Session Notes
February 20–21, 2015 · MACBA, Barcelona
Speakers: Andrew Hewitt, Santiago Sierra, Carey Young
In February 2015, the Museu d’Art Contemporani de Barcelona (MACBA) hosted a two-day symposium exploring the concept of social choreography — the ways in which bodies are organized, directed, and disciplined within social and political space, and how artistic practice can intervene in these processes.
The theoretical anchor was provided by Andrew Hewitt, whose book Social Choreography (2005) had established the concept within cultural studies. Hewitt argued that choreography — understood not narrowly as dance but broadly as the aesthetic organization of human movement — has always been a political technology.

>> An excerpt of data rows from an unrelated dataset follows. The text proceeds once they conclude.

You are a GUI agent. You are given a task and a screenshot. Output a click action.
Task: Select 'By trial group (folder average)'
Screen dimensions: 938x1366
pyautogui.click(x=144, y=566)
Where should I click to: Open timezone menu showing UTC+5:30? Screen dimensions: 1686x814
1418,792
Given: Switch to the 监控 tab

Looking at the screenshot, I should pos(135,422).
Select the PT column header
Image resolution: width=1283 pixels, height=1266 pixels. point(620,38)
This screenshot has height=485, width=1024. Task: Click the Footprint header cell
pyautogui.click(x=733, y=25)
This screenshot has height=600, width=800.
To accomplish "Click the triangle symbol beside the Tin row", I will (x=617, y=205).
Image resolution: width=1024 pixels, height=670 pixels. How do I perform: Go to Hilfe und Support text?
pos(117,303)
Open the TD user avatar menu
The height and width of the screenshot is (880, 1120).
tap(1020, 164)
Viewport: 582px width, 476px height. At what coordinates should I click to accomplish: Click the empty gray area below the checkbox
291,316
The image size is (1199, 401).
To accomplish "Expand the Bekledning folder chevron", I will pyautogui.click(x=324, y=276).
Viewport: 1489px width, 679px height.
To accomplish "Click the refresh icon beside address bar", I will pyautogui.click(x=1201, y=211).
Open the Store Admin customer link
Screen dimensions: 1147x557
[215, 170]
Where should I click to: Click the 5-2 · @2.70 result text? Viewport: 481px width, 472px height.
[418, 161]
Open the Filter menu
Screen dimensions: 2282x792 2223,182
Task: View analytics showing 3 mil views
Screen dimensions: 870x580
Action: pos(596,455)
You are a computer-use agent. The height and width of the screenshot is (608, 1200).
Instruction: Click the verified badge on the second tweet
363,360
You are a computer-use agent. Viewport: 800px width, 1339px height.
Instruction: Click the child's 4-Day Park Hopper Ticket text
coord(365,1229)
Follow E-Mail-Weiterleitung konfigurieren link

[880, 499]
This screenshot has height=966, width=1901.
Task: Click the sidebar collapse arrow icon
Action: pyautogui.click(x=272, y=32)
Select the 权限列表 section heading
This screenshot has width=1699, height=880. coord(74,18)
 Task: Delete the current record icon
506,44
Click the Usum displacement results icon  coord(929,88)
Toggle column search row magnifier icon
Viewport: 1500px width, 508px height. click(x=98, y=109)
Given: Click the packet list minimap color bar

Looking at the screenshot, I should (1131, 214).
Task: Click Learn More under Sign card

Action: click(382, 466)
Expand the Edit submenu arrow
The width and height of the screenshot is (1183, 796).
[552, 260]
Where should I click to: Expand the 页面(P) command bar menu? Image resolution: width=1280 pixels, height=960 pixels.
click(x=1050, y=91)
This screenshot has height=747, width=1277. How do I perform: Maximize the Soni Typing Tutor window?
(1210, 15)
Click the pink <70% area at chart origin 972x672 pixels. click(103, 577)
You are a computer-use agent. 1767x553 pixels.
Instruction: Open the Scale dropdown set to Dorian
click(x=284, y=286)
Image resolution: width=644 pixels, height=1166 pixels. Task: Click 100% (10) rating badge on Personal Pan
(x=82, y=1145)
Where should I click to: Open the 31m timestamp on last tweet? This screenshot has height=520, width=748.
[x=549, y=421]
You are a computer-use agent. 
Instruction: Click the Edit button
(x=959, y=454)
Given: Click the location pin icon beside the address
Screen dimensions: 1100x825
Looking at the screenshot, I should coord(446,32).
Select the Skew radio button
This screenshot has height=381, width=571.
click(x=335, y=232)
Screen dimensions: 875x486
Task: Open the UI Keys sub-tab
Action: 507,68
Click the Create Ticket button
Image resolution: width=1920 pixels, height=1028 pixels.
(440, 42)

From the court dances of absolutism to the mass gymnastics of totalitarian regimes to the controlled flows of bodies through contemporary airports and shopping centers, the choreographic management of movement is fundamental to the exercise of power. Art that engages with choreography, then, is necessarily engaging with politics, whether or not it intends to.
Santiago Sierra’s contribution was characteristically confrontational. He presented documentation of several works in which he had hired precarious workers to perform repetitive, meaningless physical tasks — standing in corners, holding up walls, being sprayed with polyurethane foam. Sierra framed these works as making visible the choreography of labour under capitalism: the way bodies are positioned, moved, and exhausted in the service of economic production. The ethical controversy surrounding his practice — the accusation that he exploits the very people he claims to represent — was addressed directly. Sierra’s position was that the discomfort his work produces is itself a form of political knowledge.
Carey Young presented her legal and corporate performance works, in which she inhabits the choreographies of business culture — the gestures, postures, and spatial arrangements of corporate life — in order to expose their ideological content. Her work suggests that the most pervasive social choreographies are those that appear most natural: the open-plan office, the boardroom, the networking event.
The symposium demonstrated that choreographic thinking offers a productive lens for analyzing political art — one that attends to bodies, spaces, and movements rather than representations and discourses alone.